# TASK INSTRUCTIONS:
The word "photo" marks the lines to report; pull each of them from the listing.
====
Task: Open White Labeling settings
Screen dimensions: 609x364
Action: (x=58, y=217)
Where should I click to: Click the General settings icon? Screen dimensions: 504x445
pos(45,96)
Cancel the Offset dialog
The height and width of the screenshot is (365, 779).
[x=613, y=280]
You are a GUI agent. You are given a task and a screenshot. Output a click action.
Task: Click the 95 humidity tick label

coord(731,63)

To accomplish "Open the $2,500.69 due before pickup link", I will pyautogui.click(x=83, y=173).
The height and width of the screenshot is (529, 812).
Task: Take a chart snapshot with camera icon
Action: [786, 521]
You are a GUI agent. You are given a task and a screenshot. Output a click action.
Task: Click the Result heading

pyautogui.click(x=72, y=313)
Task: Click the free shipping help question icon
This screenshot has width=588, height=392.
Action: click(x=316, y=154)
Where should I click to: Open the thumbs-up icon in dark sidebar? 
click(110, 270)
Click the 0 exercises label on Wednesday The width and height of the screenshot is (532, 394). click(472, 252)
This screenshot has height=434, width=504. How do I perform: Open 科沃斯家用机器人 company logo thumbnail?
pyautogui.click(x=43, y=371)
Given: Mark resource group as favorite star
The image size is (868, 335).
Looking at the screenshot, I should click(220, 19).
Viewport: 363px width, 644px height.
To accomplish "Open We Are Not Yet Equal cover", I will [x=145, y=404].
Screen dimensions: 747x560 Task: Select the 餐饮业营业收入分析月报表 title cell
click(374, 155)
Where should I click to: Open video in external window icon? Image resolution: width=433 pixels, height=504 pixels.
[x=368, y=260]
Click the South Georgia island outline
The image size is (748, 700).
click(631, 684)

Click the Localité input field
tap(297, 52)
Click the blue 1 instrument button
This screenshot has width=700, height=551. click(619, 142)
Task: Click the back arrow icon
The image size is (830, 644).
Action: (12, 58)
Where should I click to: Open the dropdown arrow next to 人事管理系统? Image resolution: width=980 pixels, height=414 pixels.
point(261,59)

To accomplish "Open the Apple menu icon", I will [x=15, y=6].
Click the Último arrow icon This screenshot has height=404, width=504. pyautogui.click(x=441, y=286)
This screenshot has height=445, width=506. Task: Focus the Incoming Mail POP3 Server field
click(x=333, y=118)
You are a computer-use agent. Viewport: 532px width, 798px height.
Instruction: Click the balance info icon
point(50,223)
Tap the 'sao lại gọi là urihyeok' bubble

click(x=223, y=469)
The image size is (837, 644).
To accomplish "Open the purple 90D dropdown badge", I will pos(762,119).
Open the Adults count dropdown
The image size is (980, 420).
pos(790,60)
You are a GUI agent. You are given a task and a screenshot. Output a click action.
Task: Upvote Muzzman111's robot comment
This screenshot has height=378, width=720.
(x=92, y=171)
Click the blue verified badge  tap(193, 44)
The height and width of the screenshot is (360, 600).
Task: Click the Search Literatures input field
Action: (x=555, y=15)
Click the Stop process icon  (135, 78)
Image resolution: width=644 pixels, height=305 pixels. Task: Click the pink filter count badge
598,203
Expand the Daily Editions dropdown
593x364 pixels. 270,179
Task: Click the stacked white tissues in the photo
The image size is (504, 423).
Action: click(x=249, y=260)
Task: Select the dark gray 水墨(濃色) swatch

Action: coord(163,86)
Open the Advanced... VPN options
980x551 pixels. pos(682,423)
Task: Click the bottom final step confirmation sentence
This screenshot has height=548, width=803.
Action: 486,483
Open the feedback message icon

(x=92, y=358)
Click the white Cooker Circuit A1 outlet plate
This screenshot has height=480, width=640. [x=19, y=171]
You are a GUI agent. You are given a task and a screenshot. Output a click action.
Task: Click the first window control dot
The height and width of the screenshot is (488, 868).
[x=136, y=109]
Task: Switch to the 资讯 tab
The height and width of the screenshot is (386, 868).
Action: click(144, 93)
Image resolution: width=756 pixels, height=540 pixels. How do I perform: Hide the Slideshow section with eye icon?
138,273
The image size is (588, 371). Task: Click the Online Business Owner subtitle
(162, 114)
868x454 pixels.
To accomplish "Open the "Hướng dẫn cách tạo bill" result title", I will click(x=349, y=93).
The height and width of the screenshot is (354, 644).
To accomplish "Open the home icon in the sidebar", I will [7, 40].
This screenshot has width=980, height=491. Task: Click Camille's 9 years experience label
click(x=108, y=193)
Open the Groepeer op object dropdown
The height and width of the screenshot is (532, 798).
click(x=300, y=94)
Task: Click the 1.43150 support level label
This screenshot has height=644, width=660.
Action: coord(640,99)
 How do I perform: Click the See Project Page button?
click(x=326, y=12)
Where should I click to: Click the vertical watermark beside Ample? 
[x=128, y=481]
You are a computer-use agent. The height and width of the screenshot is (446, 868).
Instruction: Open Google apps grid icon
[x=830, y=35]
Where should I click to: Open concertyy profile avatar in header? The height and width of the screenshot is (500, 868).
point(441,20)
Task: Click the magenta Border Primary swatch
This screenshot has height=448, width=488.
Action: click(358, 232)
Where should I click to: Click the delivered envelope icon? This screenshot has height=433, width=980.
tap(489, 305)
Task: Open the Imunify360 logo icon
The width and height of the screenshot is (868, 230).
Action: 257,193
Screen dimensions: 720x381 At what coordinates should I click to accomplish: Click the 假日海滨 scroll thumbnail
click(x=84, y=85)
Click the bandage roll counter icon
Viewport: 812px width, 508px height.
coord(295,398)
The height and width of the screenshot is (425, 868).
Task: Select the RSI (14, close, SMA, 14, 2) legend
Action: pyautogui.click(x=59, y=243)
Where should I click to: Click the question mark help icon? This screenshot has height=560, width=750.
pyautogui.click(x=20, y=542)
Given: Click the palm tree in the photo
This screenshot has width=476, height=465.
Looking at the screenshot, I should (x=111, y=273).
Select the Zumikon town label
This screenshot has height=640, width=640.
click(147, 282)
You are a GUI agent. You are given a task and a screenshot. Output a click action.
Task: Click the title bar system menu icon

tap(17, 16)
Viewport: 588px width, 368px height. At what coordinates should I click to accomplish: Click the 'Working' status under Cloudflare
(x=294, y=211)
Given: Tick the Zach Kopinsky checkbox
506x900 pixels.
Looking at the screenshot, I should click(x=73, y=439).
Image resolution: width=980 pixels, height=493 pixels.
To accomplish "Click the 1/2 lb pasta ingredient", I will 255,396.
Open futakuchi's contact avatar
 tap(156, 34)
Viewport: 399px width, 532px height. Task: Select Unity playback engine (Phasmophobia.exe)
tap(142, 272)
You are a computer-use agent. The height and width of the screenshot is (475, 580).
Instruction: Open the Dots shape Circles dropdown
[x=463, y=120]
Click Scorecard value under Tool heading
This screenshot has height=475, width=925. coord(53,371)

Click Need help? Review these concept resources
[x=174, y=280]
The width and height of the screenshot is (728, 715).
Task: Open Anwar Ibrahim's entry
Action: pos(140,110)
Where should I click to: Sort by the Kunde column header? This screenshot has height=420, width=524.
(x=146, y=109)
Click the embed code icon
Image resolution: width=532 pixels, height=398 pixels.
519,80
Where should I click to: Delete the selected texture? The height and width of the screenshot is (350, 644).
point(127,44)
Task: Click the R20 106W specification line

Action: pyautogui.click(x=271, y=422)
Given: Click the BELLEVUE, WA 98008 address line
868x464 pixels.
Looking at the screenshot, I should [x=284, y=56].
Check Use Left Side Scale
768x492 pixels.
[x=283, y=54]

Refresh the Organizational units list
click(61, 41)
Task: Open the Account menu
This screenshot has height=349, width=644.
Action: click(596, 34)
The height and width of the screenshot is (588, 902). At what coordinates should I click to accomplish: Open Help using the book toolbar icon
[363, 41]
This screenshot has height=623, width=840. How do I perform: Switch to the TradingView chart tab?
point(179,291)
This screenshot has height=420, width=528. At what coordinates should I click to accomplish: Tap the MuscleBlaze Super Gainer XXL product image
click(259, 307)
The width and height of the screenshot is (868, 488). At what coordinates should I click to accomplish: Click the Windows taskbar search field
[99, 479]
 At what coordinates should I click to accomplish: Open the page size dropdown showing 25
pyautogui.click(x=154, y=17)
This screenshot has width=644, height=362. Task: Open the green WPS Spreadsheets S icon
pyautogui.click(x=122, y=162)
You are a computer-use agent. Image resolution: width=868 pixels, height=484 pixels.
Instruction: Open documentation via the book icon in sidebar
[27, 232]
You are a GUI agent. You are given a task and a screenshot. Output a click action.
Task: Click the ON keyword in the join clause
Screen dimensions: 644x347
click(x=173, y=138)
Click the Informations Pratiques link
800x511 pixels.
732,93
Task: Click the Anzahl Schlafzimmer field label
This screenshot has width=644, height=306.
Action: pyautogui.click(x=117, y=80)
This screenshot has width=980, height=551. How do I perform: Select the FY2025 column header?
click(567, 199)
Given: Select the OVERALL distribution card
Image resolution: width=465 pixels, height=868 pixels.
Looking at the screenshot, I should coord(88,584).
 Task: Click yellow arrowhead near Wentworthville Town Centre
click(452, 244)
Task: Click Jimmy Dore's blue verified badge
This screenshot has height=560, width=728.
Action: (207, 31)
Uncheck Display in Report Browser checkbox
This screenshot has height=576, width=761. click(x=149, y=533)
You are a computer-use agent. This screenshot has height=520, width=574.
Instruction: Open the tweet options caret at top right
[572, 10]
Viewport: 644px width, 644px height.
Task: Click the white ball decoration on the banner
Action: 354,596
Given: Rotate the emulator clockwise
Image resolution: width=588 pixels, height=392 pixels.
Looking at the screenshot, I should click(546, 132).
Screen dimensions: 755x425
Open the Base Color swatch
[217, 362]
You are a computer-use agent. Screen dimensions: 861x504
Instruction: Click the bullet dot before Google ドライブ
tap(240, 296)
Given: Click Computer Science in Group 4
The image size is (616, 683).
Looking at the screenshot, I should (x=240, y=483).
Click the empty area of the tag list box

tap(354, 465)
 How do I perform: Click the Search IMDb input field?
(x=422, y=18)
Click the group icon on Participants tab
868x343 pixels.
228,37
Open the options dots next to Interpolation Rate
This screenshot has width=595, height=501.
====
# SOLVED PROBLEM:
Task: Click the stacked white tissues in the photo
Given: Click the palm tree in the photo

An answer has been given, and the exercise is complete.